Six years have passed and Ammar Fazil is still searching for his two missing brothers, not knowing whether they are dead or alive.
Ammar's two brothers, along with 26 other individuals of the Shabak community, were kidnapped by ISIS mid-2014.
"After being kidnapped, some of them were transferred to Syria, especially to the city of Raqqa. This is all we have heard about them. Other than that, we do not know if they were martyred or are still alive," Ammar told KirkukNow.
We are falling into despair; we’ve been searching for a long time without results
"Only praying to God is left to us. We are falling into despair; we’ve been searching for a long time without results."
Like other minorities in Nineveh Province, the Shabak were subjected to atrocities and displacement at the hands of ISIS from mid-2014 to the end of 2017.
Ammar, whose family lived in the village of Omar-Kani in the Nineveh Plain during the ISIS attack, told KirkukNow: “26 people from the village’s residents, including my two brothers, were kidnapped. All of the kidnapped are relatives of one another. The fate of all of them is still unknown, for six years now. We’ve sought help from many entities, from the UN to the International Red Cross, without finding any leads.”
More than 233 men, women and children from the Shabak community have been kidnapped by ISIS.

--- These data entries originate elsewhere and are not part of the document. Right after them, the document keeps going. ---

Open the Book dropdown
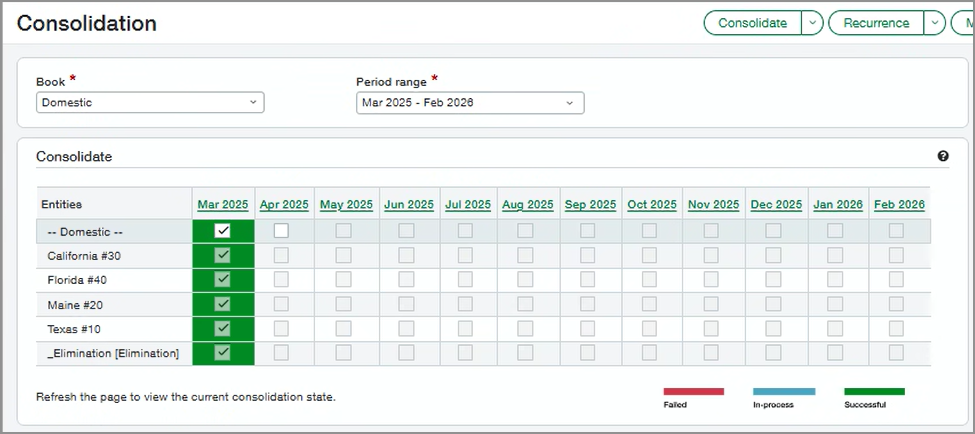Viewport: 975px width, 434px height. pyautogui.click(x=150, y=102)
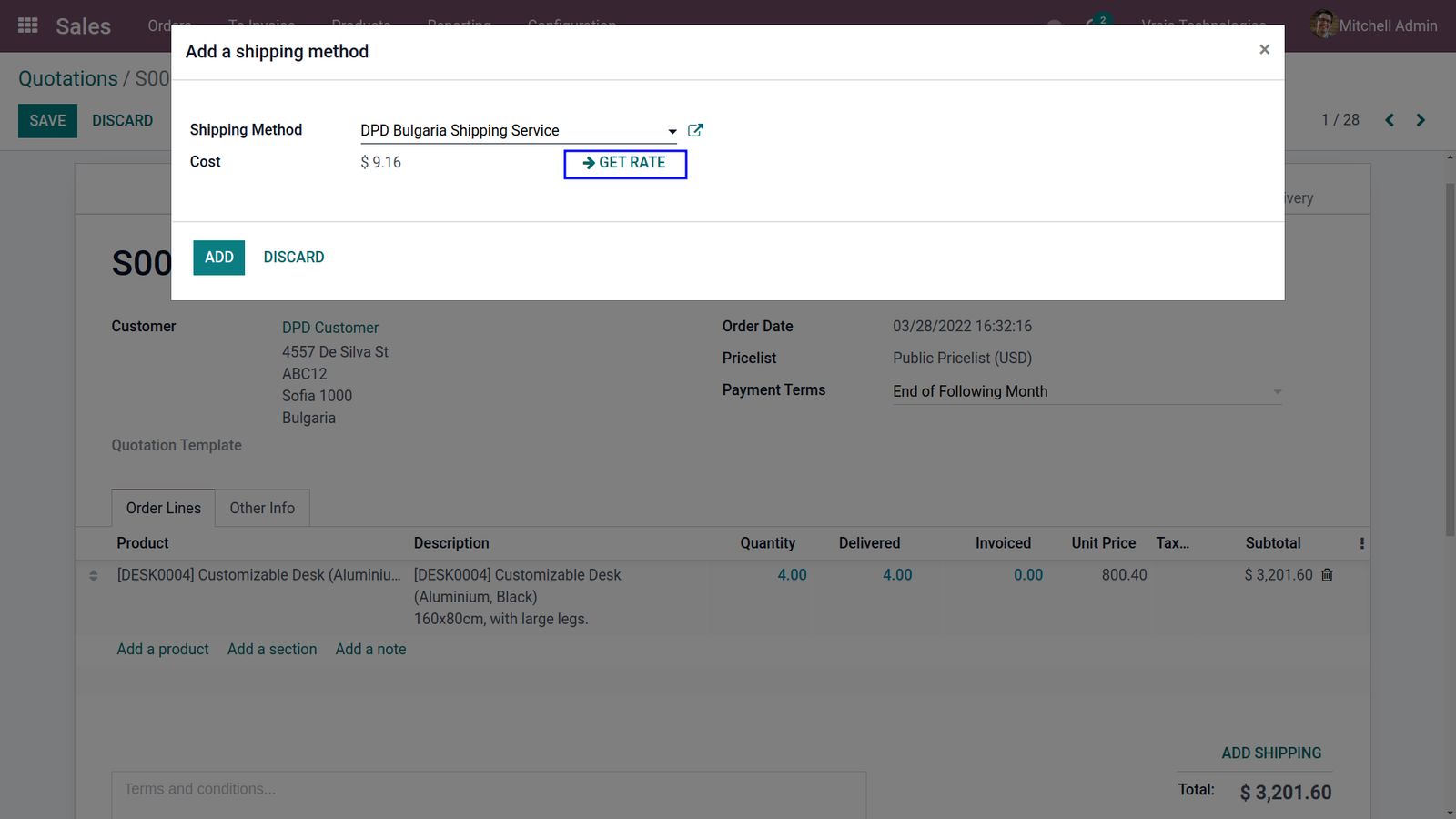Open the Payment Terms dropdown
Screen dimensions: 1456x819
tap(1087, 391)
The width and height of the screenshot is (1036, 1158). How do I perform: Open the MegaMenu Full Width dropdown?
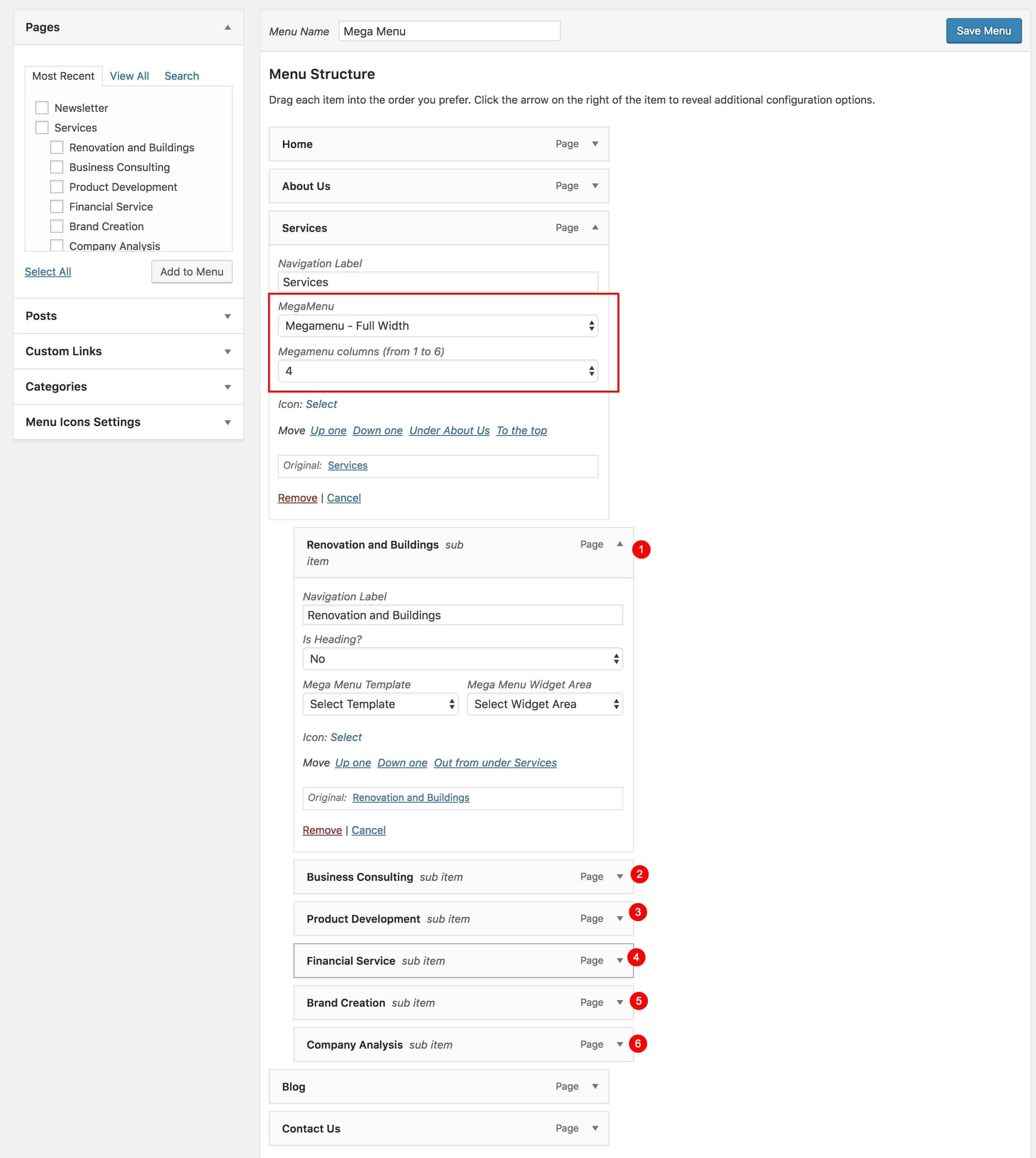438,326
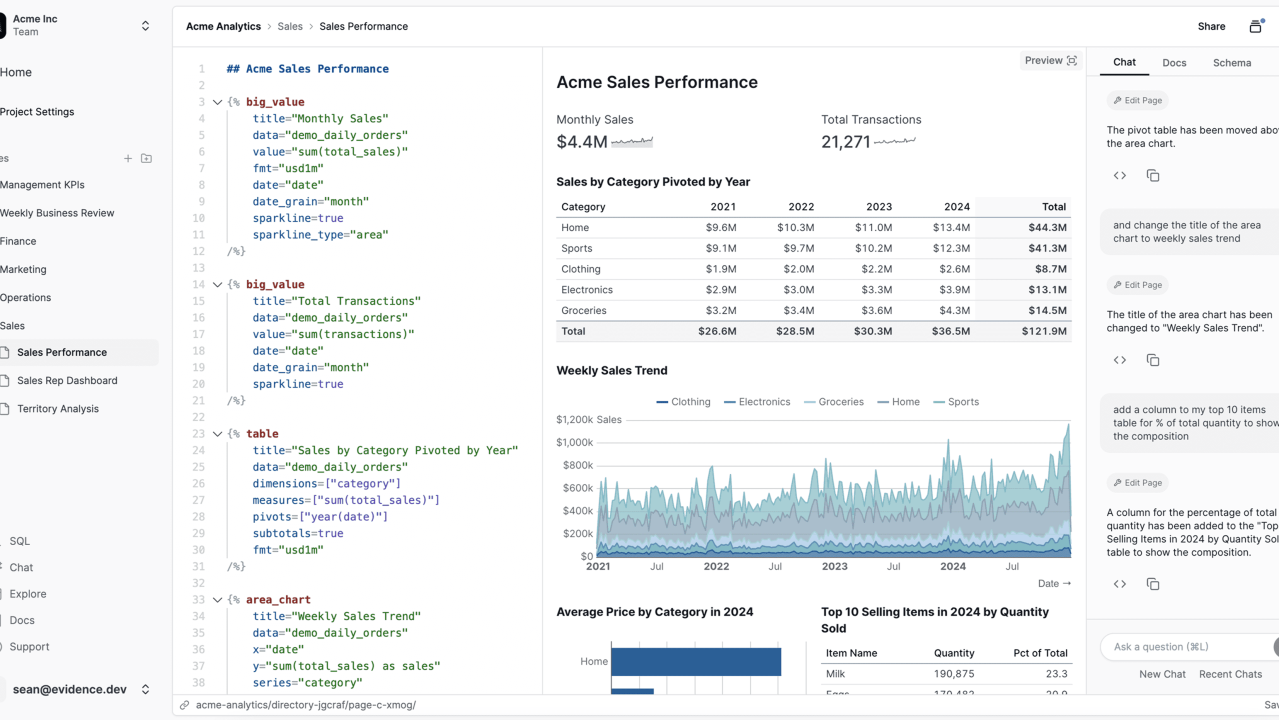
Task: Show code for the pivot table moved message
Action: pyautogui.click(x=1120, y=176)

Qusay Abbas, a Shabak member of the Iraqi Parliament, told KirkukNow: “There are organizations and entities that help the Ezidis to get back their kidnapped relatives, but that hasn’t been done for the Shabak and others, and the issue has been ignored.”

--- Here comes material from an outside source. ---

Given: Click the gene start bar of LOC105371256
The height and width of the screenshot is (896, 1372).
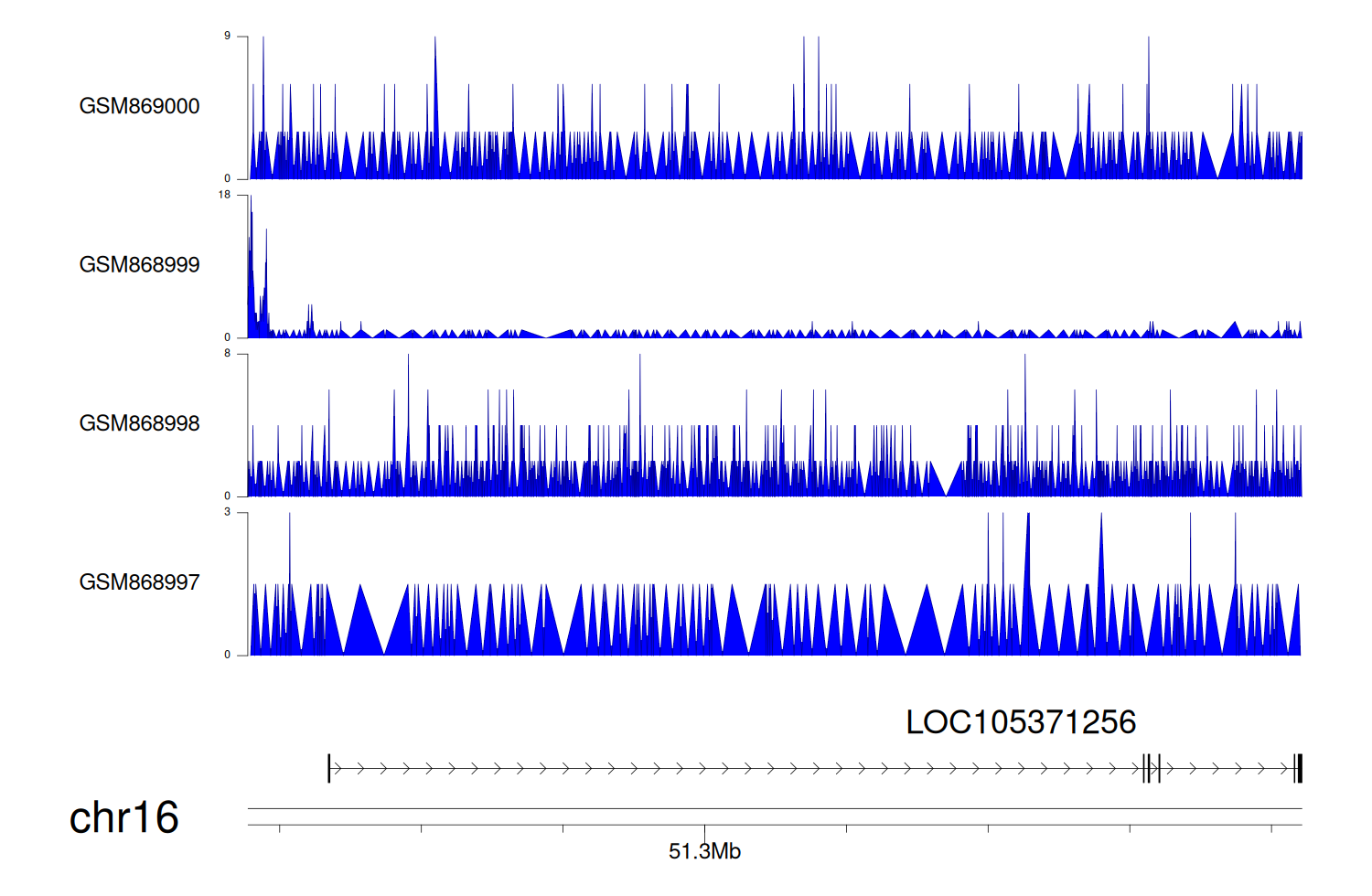Looking at the screenshot, I should click(329, 769).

According to Abbas, 90% of the kidnapped are men and the rest are women and children.
Nashwan Hamid, whose cousin is among the missing, said: “We filled out forms at the [Nineveh] provincial council in 2018 requesting them to search for our missing relatives, but nothing was done. Since then we haven't even received a phone call from them.”
Nashwan’s cousin, Riyaz Fathi Hameed, was kidnapped by ISIS in Mosul in July 2014.
Most of the kidnapped Shabaks come from Mosul City and the villages Omar-Kani, Bajarbugh and Shamsyad.
Ghazwan al-Daoudi, former member of the now-defunct Nineveh Provincial Council, told KirkukNow: “ISIS killed more than 2000 civilians from all components in Mosul [Province], that’s why I don’t think any of the kidnapped Shabak are alive. Probably most of them were thrown in al-Khasfa pit. And according to law, anyone gone missing for more than four years, is counted as deceased.”
al-Khasfa is a deep crater located in the desert south of the city of Mosul. ISIS turned it into a “death pit” after they seized control of Mosul in June 2014, and turned it into a mass grave, dumping in it the bodies of their victims.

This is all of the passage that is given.